→ Available records:
-*-*-
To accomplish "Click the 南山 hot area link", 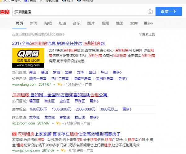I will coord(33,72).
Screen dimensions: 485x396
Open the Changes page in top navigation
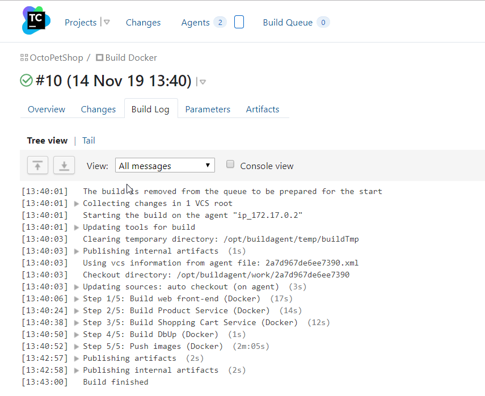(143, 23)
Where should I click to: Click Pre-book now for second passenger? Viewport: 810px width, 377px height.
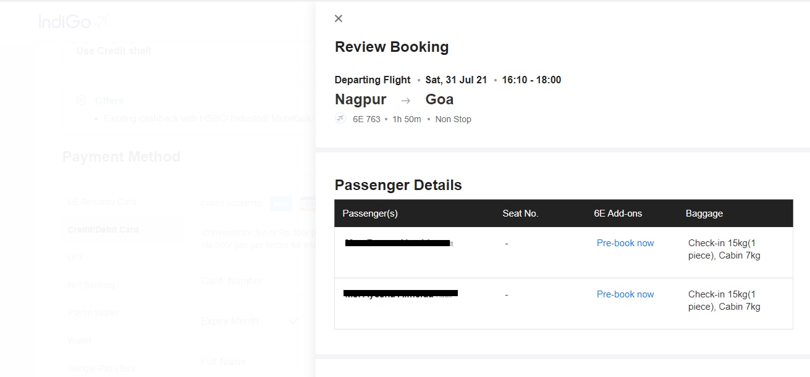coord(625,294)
-*-*-
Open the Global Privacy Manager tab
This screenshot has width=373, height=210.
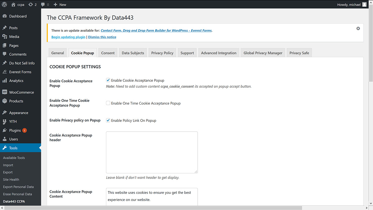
-*-*-
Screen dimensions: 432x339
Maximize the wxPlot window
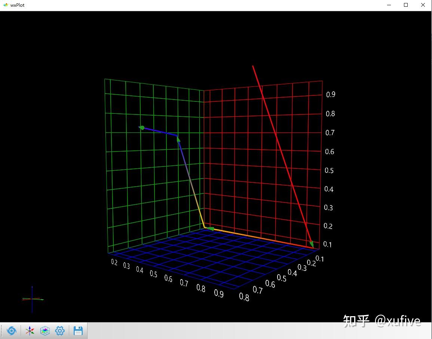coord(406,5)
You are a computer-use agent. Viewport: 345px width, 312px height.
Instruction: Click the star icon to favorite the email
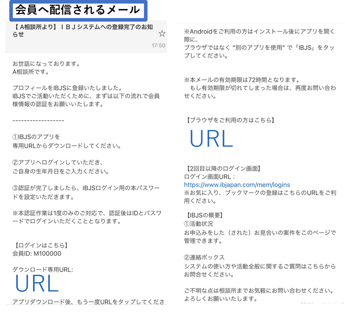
-*-*-
→ The problem: Wherever the word "dimensions" occurs in the data, copy that whole line.

→ Answer:
Screen dimensions: 485x396
Screen dimensions: 432x339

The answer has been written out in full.